Подкатил «виллис» комполка. Из него выгрузились четверо: сам командир, штурман, особист и некто с парашютом.
— Получи груз, капитан.
— Что-о?
— Условия задания ясны? Повтори.
— Где я его повезу в бомбардировщике? В бомбоотсеке?
— Да.
— А чем он дышать будет на шести тысячах, трах-тарарах?
— Пойдешь ниже. Ну, выполняй приказ, капитан.
— Есть выполнять приказ, — хмуро буркнул Гривцов и жестом подозвал «груз». — Раньше хоть летал? Прыгал ночью?
— Андрюша, — сказал «груз» тонким голосом. — Андрюша, это ты?
Гривцов попытался ухватиться за воздух.
— Ка-ка-Катя… — пробормотал он.
— Это я, Катя, — сказал «груз», вздохнул, ойкнул, пискнул, всхлипнул и ткнулся головой ему в грудь.
— Простите, товарищ подполковник, — решительно сказал Гривцов, схватил Катю за плечо и уволок в сторону под крыло.
— Андрюшка, — прошептала она и крепко прижалась к нему, дрожа и задыхаясь, в своем неуклюжем комбинезоне, давя ему в живот болтающимся спереди автоматом…
— Однако, — сказал комполка. — Это вылет. Это Герой Союза. Отойдем сядем в машину, ребята.
— Катька, — зашептал Гривцов, оторвавшись от ее губ, от ее милого, мокрого от дождя лица. — Катька, два года, вся война, что, как, где, когда, куда?
— Когда — сейчас, — тихо сказала она голосом, старающимся не заплакать. — Куда — знаешь. Где — здесь. Что — разведшкола. Как — обыкновенно. По набору. А ты-то, ты-то?
— Что — я… Тоже обыкновенно. Капитан. Командую эскадрильей. Раз сбивали. Сотый вот, понимаешь, вылет… Вот такой сотый вылет.
— А у меня — первый…
Экипаж под хвостом курил в рукав. Комполка из машины окликнул:
— Пять минут до вылета, капитан. Запускай моторы.
— Сейчас! Сейчас. Катька, Катя, господи… Когда ты вернешься?
— Не знаю…
— Запоминай полевую почту: 52 512, слышишь? 52 512, легкий номер, запомнила?
Его привыкший принимать конкретные решения мозг вернул себе, кое-как, способность соображать:
— Так. Первое. Замуж за меня пойдешь?..
— Дурак… — сказала она и заплакала. — А ты правда хочешь на мне жениться?..

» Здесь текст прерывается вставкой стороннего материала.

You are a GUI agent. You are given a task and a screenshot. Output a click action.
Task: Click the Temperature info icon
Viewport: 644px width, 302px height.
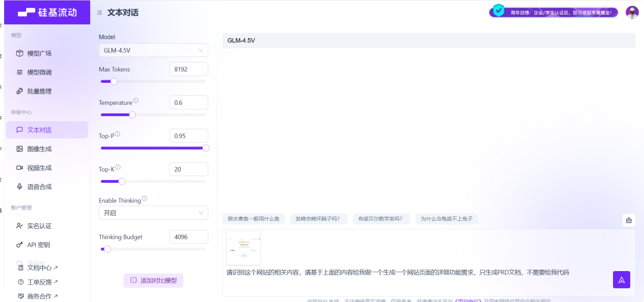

— Так. Второе. Ведь если сегодня эти ваши костры не будут гореть, вылет повторяем завтра, или как? Но сегодня возвращаемся?
— Не смей, — сказала она. — Андрей, родной… Там ждут связь… Я тоже солдат. Война же.
— Ты с ума сошла, — обиделся он. — Я просто спросил… Вдруг не горят — все равно же возвращаться…
— Ты найдешь костры, слышишь?! — строго приказала она.
— Штурман найдет… Я довезу…
— Экипаж, принять десант и по машинам! — резко скомандовал из «виллиса» комполка.
О черт, одни бы мне сутки, молил Гривцов, прогревая моторы, выруливая на старт, поднимая машину в воздух. Одни бы мне сутки… Ведь не боеприпасы скидывать летим, не раненых забирать, ну, посидят они там еще сутки без связи, не помрут… Могут же нас вообще сбить по дороге!
И испугался этой мысли. Невольно подумал, два года относился к этому нормально, был сбит раз, а тут по-настоящему испугался, не за себя ведь.
Нет, думал он, ложась на курс и набирая высоту, довезти надо. Или — кой черт, два раза такие случайности не повторяются?
Сейчас за сутки с Катей он отдал бы жизнь не задумываясь. Что жизнь? — все равно война. Авиация союзников теряет за налет пять процентов состава. Двадцать вылетов — сто процентов, постоянное обновление. У них норма — двадцать пять вылетов. Последние пять они делают, как они говорят, «из-за черты смерти». А у меня сто. И неизвестно, сколько впереди…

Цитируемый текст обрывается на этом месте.